И тогда вся эта сцена в Кремле... показалась мне видением прошлого... а люди, двигавшиеся вокруг меня, давно исчезнувшими из этого мира... Я вдруг почувствовал себя современником их правнуков. И вот именно вследствие этого присущего моему уму свойства охватывать борьбу во всем ее исполинском объеме и развитии, я бываю подчас менее чувствителен к неудачам и бедствиям настоящего момента...”.

Тютчев нес в себе свойство, способность не подчиняться движению времени.

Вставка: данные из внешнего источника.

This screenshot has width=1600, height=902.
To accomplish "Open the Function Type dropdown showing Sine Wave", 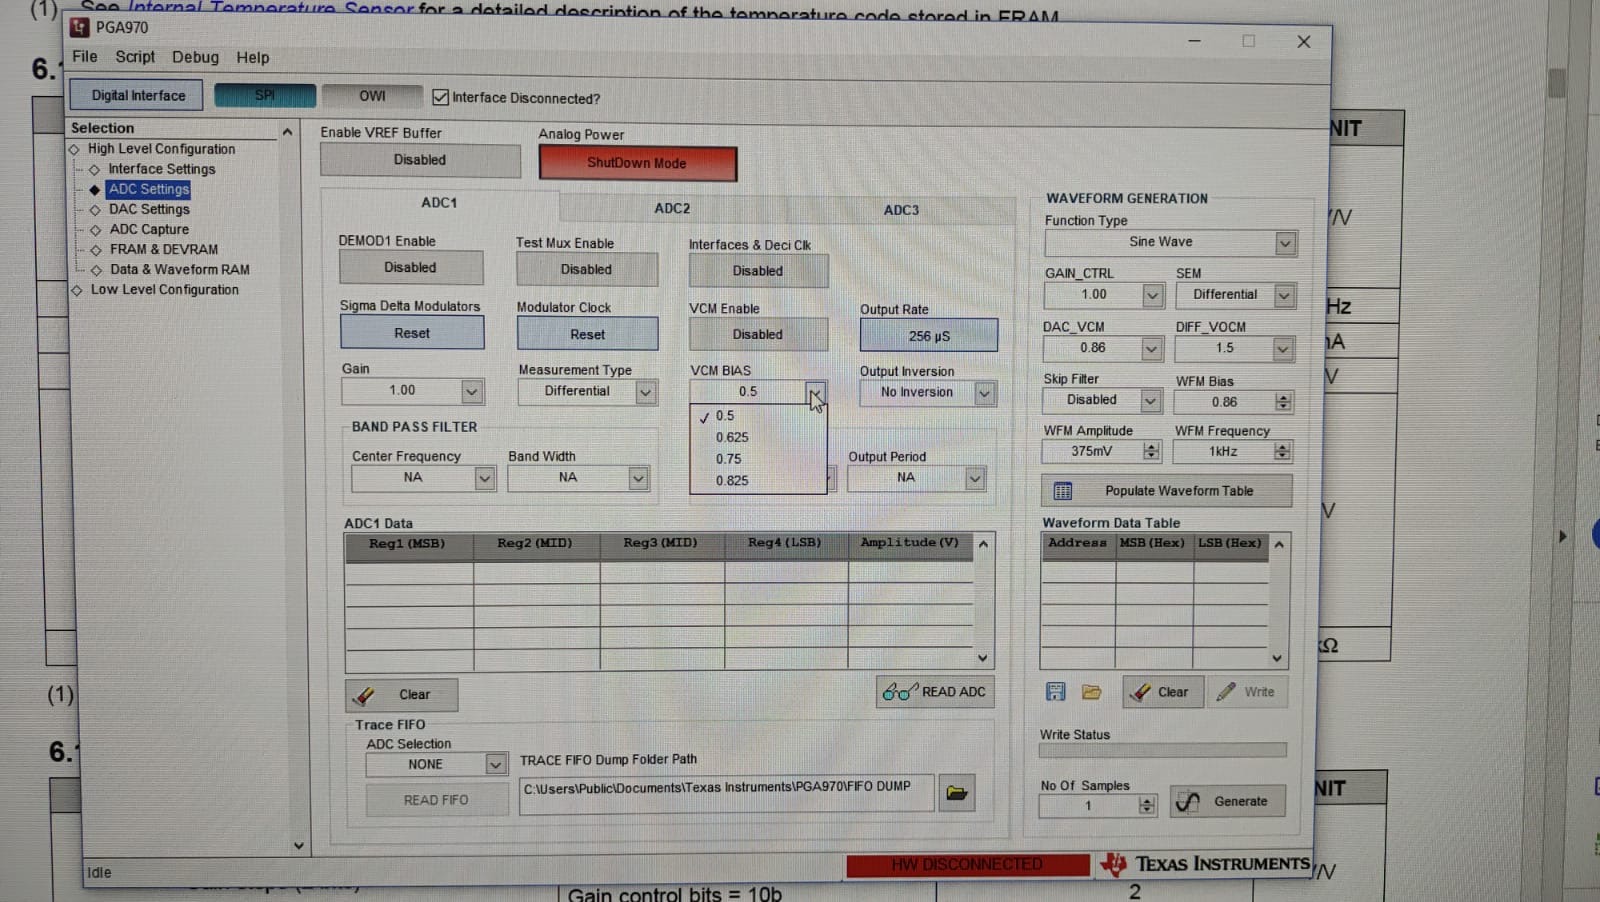I will click(1285, 242).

Иван Аксаков писал: “Кроме... внешних примет, Тютчев казался как бы непричастным условиям и действиям возраста: до такой степени не было ничего старческого ни в его уме, ни в духе... В разговорах с этим седо­власым или почти безвласым, нередко хворым, чуть ли не семидесяти­летним стариком, почти всегда зябнувшим и согревавшим спину пледом, не помнилось об его летах, и никто никогда не относился к нему как к старику... Возраст не оказывал на его мысль и его душу ни малейшего действия, — и в этом отношении вполне справедливо то выражение о нем, которое нам удалось услышать еще при его жизни: “cet homme n,a pas d,вge” (у этого человека нет возраста. — фр. ).

Именно эту особенность, способность не подчиняться давлению времени — или, иначе сказать, совмещение в Тютчеве сразу всех человеческих возрастов — и отметил Толстой. Встретившись и проговорив четыре часа с уже совсем старым Тютчевым в поезде, Толстой гениально заметил: “Это... дитя-старик!”.

VI

 

Когда личность исполнена противоречий, противоречива бывает и жизнь. Родившийся, выросший и получивший образование в России, девятнадца­тилетний Тютчев на двадцать два года — на целую жизнь! — отбывает в Европу. Увозил его в своей карете знаменитый родственник, однорукий герой Кульмской битвы граф Остерман-Толстой. Как со столь свойственным ему остроумием выразился сам Тютчев, “судьбе угодно было вооружиться последней рукой Толстого, чтоб переселить меня на чужбину”.